* **Your goal**: Pull out each line of the records below that contains the word "link", and copy those lines in full. Case counts.

* **Data to use**:
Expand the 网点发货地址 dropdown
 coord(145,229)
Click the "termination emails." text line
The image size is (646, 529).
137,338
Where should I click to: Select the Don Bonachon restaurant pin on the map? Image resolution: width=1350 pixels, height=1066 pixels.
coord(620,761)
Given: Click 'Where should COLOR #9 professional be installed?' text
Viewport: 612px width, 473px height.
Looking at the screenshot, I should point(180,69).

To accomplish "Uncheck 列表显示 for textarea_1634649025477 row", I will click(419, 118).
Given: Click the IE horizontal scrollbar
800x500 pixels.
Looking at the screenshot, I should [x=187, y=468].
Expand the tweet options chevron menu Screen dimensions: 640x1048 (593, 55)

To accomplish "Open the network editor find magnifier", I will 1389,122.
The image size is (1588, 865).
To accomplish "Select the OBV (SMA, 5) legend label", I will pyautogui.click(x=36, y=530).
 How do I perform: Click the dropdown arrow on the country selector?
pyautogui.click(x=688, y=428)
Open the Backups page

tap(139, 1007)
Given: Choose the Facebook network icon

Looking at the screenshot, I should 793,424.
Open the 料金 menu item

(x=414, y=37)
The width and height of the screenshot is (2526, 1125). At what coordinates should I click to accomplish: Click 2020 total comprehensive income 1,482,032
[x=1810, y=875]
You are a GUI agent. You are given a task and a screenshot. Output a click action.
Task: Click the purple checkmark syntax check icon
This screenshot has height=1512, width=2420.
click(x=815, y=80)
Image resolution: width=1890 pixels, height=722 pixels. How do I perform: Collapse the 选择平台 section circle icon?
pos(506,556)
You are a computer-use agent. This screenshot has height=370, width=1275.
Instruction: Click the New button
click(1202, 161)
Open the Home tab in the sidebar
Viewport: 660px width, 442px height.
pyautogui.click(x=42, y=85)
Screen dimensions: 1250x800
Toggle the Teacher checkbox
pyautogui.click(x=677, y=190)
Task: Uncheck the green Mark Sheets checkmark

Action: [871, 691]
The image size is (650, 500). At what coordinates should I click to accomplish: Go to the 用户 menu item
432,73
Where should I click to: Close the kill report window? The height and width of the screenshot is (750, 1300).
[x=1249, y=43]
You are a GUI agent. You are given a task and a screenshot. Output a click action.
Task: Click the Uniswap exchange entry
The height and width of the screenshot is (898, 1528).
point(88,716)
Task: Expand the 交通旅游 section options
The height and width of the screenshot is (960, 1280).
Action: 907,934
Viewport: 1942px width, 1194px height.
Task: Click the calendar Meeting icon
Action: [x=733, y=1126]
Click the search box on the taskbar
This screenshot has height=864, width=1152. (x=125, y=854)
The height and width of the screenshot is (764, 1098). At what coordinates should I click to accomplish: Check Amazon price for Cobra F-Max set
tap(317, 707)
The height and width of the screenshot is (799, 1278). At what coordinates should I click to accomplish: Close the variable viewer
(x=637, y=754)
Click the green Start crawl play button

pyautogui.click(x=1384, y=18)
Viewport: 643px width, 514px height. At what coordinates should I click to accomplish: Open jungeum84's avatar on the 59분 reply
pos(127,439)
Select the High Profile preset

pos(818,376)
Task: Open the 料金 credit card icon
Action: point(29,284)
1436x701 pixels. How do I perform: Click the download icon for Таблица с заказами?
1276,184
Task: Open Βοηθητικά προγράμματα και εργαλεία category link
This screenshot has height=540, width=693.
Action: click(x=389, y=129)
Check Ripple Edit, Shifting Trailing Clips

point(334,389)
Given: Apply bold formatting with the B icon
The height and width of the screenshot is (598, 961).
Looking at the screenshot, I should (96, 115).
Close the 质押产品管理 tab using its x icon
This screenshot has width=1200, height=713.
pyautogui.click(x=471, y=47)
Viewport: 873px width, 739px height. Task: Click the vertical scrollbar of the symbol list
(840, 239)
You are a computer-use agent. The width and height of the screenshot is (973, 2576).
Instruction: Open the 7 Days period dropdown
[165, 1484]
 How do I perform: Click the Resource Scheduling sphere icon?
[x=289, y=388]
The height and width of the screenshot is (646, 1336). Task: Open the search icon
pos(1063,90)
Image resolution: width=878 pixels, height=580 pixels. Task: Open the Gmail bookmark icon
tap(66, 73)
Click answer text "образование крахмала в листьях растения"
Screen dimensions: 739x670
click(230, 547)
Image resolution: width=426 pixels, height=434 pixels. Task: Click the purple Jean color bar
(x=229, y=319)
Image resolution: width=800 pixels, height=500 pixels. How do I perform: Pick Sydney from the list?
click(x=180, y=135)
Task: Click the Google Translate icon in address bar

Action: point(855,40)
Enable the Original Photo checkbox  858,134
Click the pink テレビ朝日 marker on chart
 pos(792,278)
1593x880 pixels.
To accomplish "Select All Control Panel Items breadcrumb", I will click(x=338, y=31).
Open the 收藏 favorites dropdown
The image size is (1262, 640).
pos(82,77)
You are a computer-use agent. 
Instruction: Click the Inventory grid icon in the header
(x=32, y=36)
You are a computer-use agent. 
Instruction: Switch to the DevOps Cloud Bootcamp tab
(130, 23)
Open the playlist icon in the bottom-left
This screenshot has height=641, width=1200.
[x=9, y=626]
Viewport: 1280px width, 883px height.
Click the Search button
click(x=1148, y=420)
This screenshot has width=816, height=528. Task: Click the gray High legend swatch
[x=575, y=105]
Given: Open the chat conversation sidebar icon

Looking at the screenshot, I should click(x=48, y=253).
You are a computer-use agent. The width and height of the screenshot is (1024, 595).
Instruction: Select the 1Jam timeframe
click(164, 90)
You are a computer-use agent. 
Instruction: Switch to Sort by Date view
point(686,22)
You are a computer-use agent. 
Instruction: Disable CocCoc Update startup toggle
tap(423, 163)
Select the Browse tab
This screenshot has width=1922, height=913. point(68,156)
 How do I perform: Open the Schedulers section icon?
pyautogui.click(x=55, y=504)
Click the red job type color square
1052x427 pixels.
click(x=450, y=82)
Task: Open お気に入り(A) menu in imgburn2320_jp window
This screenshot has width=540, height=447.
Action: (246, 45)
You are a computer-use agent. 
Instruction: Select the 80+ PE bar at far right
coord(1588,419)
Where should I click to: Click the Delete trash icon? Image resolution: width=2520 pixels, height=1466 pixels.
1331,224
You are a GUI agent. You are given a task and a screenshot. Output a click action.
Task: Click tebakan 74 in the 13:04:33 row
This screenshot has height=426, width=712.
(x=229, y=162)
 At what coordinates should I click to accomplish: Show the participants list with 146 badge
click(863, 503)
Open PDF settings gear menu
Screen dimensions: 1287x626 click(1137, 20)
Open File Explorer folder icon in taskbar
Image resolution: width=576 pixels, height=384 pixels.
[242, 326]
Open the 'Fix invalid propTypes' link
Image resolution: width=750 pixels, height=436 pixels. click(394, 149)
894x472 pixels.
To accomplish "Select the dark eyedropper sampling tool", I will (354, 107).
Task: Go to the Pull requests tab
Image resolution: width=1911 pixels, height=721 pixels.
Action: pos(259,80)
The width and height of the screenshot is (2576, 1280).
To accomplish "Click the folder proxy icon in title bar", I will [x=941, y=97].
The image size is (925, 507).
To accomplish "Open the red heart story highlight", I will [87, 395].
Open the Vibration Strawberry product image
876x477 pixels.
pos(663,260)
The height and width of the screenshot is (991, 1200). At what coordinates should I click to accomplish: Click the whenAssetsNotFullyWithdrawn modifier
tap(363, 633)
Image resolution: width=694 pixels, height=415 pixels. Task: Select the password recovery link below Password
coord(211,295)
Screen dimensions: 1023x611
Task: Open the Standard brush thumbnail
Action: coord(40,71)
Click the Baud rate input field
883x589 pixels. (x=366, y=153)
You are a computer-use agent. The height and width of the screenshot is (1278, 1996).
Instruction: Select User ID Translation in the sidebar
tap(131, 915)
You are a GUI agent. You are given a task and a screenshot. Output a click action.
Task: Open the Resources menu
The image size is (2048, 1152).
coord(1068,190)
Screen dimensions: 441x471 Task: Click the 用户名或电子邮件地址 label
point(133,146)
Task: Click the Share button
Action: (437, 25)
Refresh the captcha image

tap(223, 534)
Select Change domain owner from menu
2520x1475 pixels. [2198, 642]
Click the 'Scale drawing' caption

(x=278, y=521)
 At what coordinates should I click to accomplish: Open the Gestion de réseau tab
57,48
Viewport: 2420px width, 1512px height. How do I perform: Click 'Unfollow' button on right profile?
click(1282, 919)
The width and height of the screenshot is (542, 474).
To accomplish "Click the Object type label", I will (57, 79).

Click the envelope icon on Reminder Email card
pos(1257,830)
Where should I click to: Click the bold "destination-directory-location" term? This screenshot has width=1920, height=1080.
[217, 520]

* **Written answer**:
Task: Open Βοηθητικά προγράμματα και εργαλεία category link
Open the 'Fix invalid propTypes' link
Image resolution: width=694 pixels, height=415 pixels. Task: Select the password recovery link below Password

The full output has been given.